_Aangeleverde tekst:_
··········

Iedere dag het nieuws dat echte mannen interesseert
Premium

Extreme ironing: een levensgevaarlijk huishoudklusje

De was strijken: saai, inspiratieloos en vervelend. Toch? Niet in de wereld van extreme ironing. Wat dat is? Je kleding strijken op extreme locaties en in gevaarlijke omstandigheden. Onze verslaggever ging er volle bak voor en loopt er sindsdien weer uitstekend bij. Dit is zijn fascinerende ervaringsverslag. “Neem ons niet kwalijk, we moeten onszelf nog effe in de hens laten steken…”

Extreme ironing

Een van de leukste aspecten van mijn werk is de vrijbrief om belachelijke vragen te mogen stellen. Neem mijn laatste mailtje naar Freezlab, een Amsterdams bedrijf dat cryotherapie aanbiedt: “Goedemiddag, voor een artikel zou ik graag mijn hemd willen strijken bij een temperatuur van -110 graden Celsius. Zou dit mogen in een van jullie vrieskamers?” Het verzoek blijft onbeantwoord, logischerwijs. In mijn tweede bericht stuur ik wat meer informatie mee. “Het betreft een verhaal over extreme ironing, een bloedserieuze sport waarin heldhaftige mannen (en heel soms vrouwen) hun leven wagen om de geestdodende activiteit van kleding strijken weer spannend, uitdagend en aantrekkelijk te maken.” Weer geen reactie. E-mail numero drie dan maar: “Op YouTube en sociale media staan talloze filmpjes, foto’s en verhalen van extreme ironing. Prachtig om te zien! De duizenden fanatiekelingen die deze wonderlijke sport wereldwijd beoefenen strijken hun kleding op bergtoppen, in kano’s, tijdens het skiën, op de bodem van de zee, midden op de snelweg en zelfs tijdens het parachutespringen. Maar: bij een temperatuur van -110 graden is in de 27-jarige geschiedenis van deze bijzondere sport nimmer een sok gestreken. Vandaar dus nogmaals mijn vriendelijke verzoek: zouden onze fotograaf, mijn strijkplank, strijkbout en ik bij Freezlab mogen langskomen voor ons extreem strijkendebuut?” Eindelijk succes, ze werken er graag aan mee. Eén ding: “We hebben geen stroom in de cabine. Maar dat hebben ze onder water ook niet, dus wij gaan er vanuit dat dit niet de belangrijkste issue is?”

··········

_Ruwe gegevens:_
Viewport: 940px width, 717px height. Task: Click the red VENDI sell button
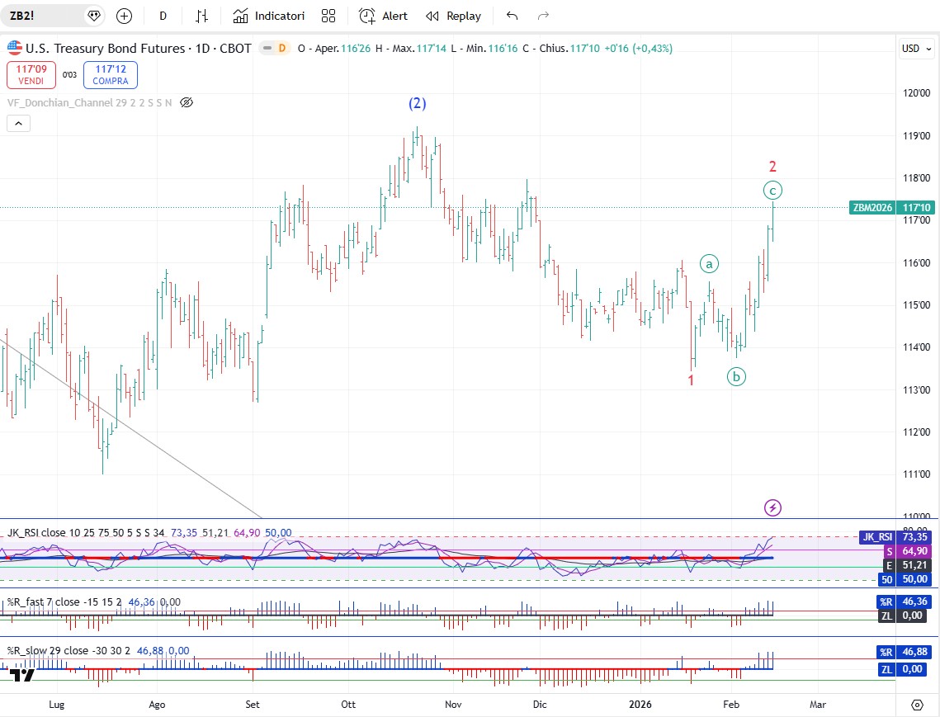(31, 75)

··········

_Uit te voeren opdracht:_ Freezlab meldt in het artikel over extreme ironing dat er geen stroom in de cabine is. Leg uit waarom het bedrijf dat volgens het artikel niet het belangrijkste probleem vindt.

_Uitgewerkte opdracht:_ Freezlab vindt het ontbreken van stroom geen groot bezwaar, omdat er bij extreme ironing onder water ook geen stroom is.